Tandis qu’à l’internationale il réaffirme ses thèmes de prédilection, en particulier en ce qui concerne son soutien sans faille à l’État criminel et colonialiste d’Israël, il profite de cette « excellente passe », qui reste néanmoins précaire, le président étant poursuivi par nombre d’autres affaires judiciaires, pour faire passer ses promesses de campagne les plus emblématiques… et les plus réactionnaires.

En effet, en s’appuyant sur un article du code des Etats-Unis qui « autorise le ministère de la Défense à construire des routes et des barrières et à installer des éclairages pour empêcher [...] le trafic de drogue transfrontalier », le Pentagone a débloqué 1 milliard de dollars pour construire le mur de Trump à la frontière mexicaine.

La question migratoire, au coeur d’un long bras de fer entre le président nord-américain et les démocrates, avait conduit à plusieurs shutdown – c’est-à-dire l’arrêt des financements des ministères importants (Sécurité intérieure, Justice, Commerce, Transports, Trésor, Intérieur…).

Afin d’appliquer sa mesure phare malgré les fortes oppositions, il avait décidé en février dernier de contourner le Congrès (qui s’est encore récemment opposé au financement du mur avec le soutien de 12 sénateurs de son propre camp) en décrétant une « procédure d’urgence nationale » puis en usant pour la première fois de son mandat de son droit de véto le 15 mars.

C’est donc dans ce contexte que Trump s’est attiré le soutien non-négligeable du secrétaire par interim du département de la Défense, Patrick Shanahan. Cet homme d’affaires ayant fait ses armes chez Boeing, parachuté à la tête du Pentagone après le départ de l’ancien ministre Jim Mattis, a déclaré dans un communiqué : « J’ai décidé d’entreprendre […] la construction d’un mur de 91 km de long et de 5,5 m de haut, de construire et de réparer les routes et d’installer des éclairages comme requis ».

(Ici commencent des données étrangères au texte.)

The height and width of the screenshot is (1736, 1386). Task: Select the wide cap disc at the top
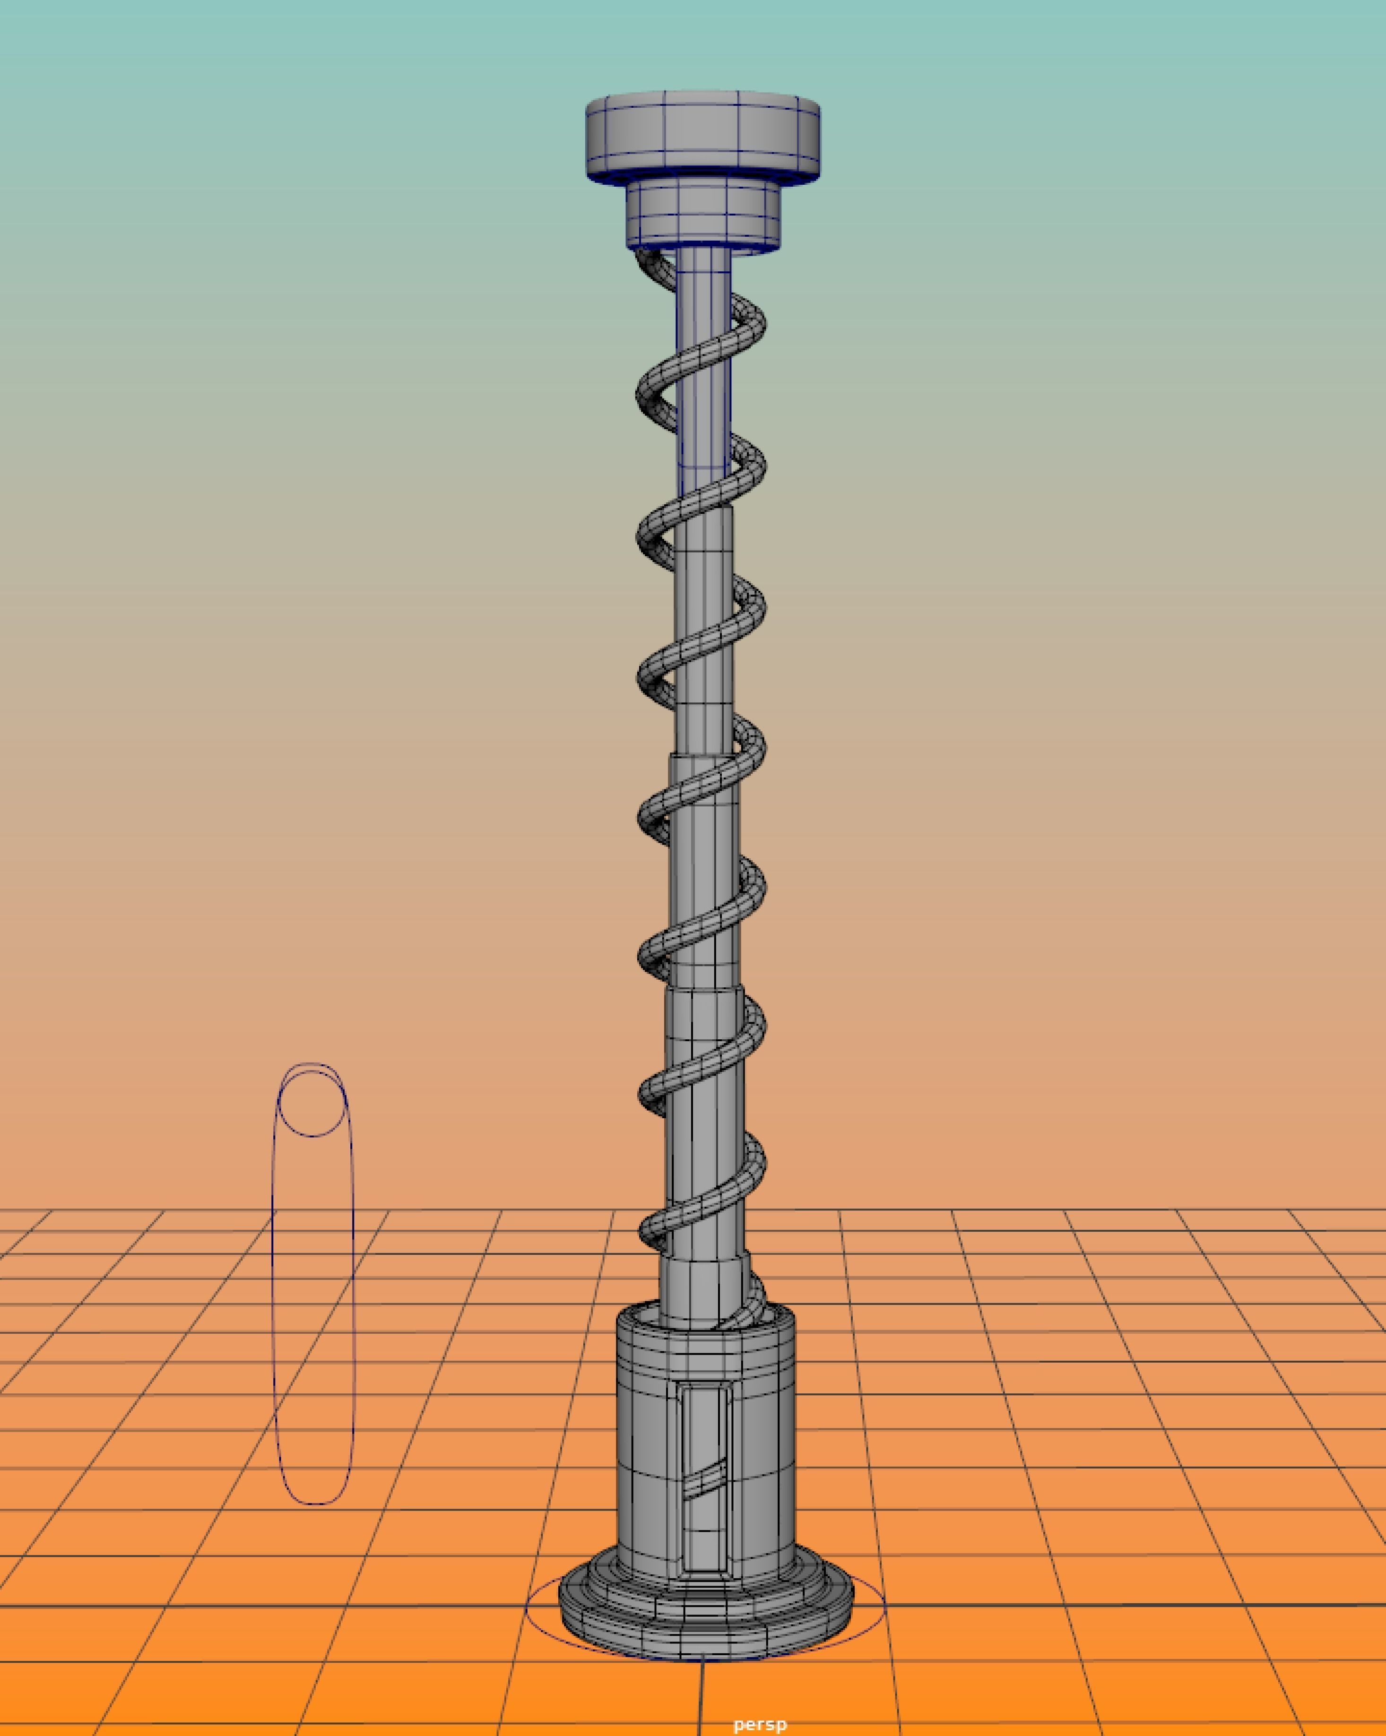702,133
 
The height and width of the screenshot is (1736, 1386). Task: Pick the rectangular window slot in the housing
705,1441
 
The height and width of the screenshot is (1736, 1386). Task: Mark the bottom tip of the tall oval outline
314,1503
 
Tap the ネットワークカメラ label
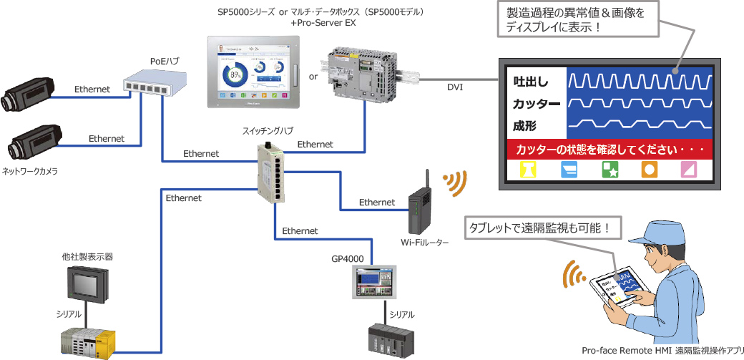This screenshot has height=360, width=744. (x=30, y=172)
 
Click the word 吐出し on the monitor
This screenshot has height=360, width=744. (x=530, y=81)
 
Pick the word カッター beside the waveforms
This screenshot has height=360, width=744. (x=536, y=104)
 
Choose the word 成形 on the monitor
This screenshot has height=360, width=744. (x=524, y=126)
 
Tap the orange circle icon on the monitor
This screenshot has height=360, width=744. (x=650, y=170)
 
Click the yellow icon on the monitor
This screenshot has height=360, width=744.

Un communiqué faisant suite à la demande du ministère de la sécurité intérieure (DHS) de construire un mur dans la région d’El Paso (Texas) faite au Pentagone, « autorisé à se coordonner directement avec le DHS et les gardes-frontières pour entreprendre la planification et la mise en œuvre de ce projet à hauteur d’un milliard de dollars ».

Cette annonce, dans la foulée de la procédure d’urgence nationale et du véto de Trump, a suscité l’indignation des Sénateurs démocrates. L’ingérence du département de la Défense en faveur de la politique liberticide, raciste et anti-migrants de Trump est une véritable aubaine pour ce dernier, à l’heure où les candidatures pour les prochaines élections présidentielles commencent à se déclarer.

Néanmoins, il semble tôt pour que Trump puisse encore crier victoire de si tôt. Qu’il s’agisse de l’affaire de l’ingérence russe notamment, bien que le président clame triomphalement son innocence, la porte reste ouverte pour que les démocrates puissent ouvrir d’autres accusations – quoi qu’aucun ne soit assez sérieux pour mener de façon crédible une procédure d’impeachment.

Plus encore, l’ingérence du département de la Défense exprime les tendances à la crise organique et les luttes internes au sein de la bourgeoisie, effet autant que cause des division internes à la classe dirigeante et l’appareil d’état.

Si Trump bénéficie à coup sûr d’une bonne passe, les contradictions sont loin d’être refermées et continuent de couver.